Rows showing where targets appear
## start
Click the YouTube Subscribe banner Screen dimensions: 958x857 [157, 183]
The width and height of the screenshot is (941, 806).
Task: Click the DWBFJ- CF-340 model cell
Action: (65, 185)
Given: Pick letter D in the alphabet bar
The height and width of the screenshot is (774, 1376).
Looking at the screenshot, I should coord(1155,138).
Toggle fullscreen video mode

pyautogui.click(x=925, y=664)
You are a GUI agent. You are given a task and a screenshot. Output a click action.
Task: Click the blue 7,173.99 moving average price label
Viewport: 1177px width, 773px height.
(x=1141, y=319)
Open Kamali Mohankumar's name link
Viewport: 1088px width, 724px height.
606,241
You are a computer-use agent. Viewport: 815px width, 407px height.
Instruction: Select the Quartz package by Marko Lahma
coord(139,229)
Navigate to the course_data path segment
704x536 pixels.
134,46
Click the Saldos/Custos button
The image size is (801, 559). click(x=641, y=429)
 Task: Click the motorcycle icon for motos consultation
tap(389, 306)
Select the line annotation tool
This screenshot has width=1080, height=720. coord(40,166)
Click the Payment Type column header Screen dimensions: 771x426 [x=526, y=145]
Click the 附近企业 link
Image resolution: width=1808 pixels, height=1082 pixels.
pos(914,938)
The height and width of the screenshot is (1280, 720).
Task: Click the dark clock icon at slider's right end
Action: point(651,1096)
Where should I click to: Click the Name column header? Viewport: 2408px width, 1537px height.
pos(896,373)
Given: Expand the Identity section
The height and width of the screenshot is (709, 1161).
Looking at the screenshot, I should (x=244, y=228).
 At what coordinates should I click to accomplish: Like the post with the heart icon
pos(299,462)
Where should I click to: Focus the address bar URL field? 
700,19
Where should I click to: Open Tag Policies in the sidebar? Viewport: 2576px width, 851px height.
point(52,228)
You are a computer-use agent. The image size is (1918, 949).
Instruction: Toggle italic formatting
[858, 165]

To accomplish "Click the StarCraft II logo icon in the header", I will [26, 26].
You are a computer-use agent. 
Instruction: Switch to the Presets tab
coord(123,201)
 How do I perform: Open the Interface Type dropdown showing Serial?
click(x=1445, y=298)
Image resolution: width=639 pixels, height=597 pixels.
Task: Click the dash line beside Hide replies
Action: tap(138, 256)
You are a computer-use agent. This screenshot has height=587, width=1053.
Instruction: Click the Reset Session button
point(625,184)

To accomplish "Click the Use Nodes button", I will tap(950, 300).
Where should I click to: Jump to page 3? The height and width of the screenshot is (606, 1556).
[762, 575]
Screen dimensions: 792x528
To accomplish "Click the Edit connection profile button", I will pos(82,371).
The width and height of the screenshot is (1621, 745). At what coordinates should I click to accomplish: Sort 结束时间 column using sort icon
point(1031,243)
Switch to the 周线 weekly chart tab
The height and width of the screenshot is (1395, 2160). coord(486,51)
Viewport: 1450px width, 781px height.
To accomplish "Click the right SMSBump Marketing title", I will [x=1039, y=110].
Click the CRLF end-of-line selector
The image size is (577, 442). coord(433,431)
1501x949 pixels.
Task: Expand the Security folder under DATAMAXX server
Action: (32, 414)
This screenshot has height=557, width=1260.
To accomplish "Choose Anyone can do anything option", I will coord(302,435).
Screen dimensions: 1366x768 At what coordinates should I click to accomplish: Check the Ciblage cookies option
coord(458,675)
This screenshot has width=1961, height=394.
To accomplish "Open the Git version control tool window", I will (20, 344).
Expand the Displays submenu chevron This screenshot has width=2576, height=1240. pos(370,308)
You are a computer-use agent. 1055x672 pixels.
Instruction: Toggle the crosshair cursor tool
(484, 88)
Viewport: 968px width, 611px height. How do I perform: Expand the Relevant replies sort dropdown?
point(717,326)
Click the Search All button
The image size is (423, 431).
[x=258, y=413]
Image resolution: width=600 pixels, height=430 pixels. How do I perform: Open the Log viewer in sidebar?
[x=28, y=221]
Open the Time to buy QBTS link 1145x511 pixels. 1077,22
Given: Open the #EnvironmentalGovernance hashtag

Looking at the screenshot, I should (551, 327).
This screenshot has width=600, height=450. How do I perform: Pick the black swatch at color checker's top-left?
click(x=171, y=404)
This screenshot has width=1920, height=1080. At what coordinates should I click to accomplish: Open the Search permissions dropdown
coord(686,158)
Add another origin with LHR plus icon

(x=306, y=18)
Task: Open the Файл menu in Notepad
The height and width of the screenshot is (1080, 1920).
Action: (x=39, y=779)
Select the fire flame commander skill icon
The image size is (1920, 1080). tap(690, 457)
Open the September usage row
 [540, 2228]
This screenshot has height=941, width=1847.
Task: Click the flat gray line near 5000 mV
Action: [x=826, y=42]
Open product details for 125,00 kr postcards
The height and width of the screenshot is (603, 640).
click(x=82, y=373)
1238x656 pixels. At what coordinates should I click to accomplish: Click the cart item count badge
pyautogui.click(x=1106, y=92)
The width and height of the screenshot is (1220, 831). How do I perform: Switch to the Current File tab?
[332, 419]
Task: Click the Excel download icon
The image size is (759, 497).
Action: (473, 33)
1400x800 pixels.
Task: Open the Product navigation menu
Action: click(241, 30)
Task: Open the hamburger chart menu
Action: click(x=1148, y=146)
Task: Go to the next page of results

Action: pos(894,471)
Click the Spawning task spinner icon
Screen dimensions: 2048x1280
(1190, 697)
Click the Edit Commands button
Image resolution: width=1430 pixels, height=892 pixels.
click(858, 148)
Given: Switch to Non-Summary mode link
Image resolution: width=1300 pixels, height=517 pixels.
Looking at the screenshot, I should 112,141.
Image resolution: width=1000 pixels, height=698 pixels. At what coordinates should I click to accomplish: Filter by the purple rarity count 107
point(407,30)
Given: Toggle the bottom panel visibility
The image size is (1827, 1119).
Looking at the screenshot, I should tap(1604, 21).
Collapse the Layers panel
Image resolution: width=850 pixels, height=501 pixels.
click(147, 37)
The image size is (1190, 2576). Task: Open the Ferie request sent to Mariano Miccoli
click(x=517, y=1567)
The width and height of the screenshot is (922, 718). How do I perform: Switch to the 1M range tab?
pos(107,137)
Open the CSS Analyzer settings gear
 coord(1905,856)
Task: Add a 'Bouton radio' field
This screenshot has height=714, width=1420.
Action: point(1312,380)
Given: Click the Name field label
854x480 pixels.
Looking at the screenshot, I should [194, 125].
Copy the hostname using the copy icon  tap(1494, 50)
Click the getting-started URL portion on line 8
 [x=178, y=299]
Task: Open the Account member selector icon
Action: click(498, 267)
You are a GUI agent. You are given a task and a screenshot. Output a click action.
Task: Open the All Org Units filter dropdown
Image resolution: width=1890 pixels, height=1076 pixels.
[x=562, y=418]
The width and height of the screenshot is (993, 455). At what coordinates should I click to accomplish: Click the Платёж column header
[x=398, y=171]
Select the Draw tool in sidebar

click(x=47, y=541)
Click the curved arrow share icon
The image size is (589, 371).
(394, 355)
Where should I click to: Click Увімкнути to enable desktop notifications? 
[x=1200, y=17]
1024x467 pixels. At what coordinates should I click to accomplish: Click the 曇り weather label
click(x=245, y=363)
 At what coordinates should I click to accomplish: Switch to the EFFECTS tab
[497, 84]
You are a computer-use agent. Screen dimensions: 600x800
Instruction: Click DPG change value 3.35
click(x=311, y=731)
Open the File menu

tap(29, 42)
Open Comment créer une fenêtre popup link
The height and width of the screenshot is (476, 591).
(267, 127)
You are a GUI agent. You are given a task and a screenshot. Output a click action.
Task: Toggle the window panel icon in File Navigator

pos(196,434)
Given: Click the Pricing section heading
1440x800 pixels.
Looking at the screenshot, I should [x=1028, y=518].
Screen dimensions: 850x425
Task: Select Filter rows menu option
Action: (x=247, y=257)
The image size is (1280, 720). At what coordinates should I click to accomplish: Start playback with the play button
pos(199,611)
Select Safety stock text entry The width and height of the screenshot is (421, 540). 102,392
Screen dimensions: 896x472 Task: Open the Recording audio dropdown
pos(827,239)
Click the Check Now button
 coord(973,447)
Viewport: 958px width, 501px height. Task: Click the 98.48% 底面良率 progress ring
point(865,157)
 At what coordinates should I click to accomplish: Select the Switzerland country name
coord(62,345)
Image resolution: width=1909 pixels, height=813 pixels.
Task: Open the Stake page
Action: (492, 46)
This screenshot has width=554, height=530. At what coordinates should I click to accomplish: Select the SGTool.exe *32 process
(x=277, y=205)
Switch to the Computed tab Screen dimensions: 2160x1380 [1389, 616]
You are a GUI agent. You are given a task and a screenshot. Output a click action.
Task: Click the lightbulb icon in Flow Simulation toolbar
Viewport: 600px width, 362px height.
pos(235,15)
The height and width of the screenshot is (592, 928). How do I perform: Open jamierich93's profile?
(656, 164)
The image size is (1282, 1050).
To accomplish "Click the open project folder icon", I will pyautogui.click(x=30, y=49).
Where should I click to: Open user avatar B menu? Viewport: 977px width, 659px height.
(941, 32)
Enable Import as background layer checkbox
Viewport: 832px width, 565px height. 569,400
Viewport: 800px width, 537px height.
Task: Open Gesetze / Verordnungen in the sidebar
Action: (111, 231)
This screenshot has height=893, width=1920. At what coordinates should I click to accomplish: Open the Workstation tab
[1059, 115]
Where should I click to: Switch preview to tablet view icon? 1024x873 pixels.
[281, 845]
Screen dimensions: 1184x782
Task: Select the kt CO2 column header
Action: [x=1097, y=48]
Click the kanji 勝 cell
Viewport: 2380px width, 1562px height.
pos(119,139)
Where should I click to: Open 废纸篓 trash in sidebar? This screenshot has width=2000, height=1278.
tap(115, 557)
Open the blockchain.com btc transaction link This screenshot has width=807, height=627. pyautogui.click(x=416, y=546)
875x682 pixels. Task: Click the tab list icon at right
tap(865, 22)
## end
◆ PROBLEM STATEMENT
Copy the lines between the line containing "Where should I click to: Click the" and the line containing "will [26, 26].", inclusive, reproducing each one precisely.

◆ THE ANSWER
Where should I click to: Click the Name column header? Viewport: 2408px width, 1537px height.
pos(896,373)
Given: Expand the Identity section
The height and width of the screenshot is (709, 1161).
Looking at the screenshot, I should (x=244, y=228).
 At what coordinates should I click to accomplish: Like the post with the heart icon
pos(299,462)
Where should I click to: Focus the address bar URL field? 
700,19
Where should I click to: Open Tag Policies in the sidebar? Viewport: 2576px width, 851px height.
point(52,228)
You are a computer-use agent. The image size is (1918, 949).
Instruction: Toggle italic formatting
[858, 165]

To accomplish "Click the StarCraft II logo icon in the header", I will [26, 26].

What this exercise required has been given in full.